» **Problem statement**
Copies of all lines that contain "agent" are needed; take them from the data below.

» **Data provided**
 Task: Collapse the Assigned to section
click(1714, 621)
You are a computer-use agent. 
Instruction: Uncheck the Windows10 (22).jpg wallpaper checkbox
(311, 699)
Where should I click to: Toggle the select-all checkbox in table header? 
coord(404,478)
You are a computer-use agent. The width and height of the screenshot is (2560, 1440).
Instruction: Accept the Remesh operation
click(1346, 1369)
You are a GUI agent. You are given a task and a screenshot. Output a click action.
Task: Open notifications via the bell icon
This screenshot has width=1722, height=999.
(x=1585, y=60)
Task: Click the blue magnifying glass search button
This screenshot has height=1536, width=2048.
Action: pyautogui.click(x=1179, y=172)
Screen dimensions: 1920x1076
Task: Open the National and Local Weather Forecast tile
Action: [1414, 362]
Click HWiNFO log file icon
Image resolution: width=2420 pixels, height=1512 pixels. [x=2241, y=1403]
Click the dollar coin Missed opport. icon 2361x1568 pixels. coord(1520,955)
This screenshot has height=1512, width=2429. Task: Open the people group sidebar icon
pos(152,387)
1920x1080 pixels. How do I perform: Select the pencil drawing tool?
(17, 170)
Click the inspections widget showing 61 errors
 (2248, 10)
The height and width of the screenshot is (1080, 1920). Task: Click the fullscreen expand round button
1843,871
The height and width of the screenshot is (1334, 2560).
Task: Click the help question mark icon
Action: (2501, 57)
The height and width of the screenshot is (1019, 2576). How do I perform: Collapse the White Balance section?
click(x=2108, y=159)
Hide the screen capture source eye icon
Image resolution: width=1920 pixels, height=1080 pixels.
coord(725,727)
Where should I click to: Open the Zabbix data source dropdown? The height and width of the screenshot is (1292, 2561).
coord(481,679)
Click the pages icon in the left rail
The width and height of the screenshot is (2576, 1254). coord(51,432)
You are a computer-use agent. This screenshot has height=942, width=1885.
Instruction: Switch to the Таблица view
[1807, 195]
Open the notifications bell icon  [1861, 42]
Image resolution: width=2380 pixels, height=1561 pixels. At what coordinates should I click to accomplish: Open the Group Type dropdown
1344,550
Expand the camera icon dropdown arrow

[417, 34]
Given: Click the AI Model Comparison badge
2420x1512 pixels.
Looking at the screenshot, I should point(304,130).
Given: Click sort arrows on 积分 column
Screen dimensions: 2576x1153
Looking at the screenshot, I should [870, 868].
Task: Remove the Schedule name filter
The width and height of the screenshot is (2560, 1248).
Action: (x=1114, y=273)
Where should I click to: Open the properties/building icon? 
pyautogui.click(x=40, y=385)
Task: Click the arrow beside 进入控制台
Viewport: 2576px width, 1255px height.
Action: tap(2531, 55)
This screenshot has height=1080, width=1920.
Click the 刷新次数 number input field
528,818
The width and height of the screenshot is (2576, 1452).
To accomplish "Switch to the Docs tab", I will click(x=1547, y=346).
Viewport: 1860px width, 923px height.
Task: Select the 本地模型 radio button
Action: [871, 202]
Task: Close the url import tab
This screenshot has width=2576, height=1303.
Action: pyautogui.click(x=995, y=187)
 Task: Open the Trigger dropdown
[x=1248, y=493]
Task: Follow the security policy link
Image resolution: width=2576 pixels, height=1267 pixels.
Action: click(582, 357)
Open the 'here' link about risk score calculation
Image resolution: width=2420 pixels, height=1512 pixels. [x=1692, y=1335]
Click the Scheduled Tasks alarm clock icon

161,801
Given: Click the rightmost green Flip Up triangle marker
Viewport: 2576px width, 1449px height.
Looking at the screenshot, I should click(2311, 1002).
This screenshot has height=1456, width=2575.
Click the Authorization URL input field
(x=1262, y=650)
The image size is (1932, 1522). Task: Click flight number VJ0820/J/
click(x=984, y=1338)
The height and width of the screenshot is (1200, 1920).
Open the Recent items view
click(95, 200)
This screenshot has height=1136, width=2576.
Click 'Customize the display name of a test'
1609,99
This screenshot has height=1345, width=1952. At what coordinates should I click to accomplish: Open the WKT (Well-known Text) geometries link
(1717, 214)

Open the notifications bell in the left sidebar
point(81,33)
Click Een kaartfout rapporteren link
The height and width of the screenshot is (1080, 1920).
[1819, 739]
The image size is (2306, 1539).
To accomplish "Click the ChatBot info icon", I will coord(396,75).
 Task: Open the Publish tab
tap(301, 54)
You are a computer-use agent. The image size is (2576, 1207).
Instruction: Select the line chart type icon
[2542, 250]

» **Response to the task**
You are a computer-use agent. 
You are a computer-use agent. The width and height of the screenshot is (2560, 1440).
You are a GUI agent. You are given a task and a screenshot. Output a click action.
You are a computer-use agent. This screenshot has height=942, width=1885.
You are a computer-use agent. The image size is (2576, 1207).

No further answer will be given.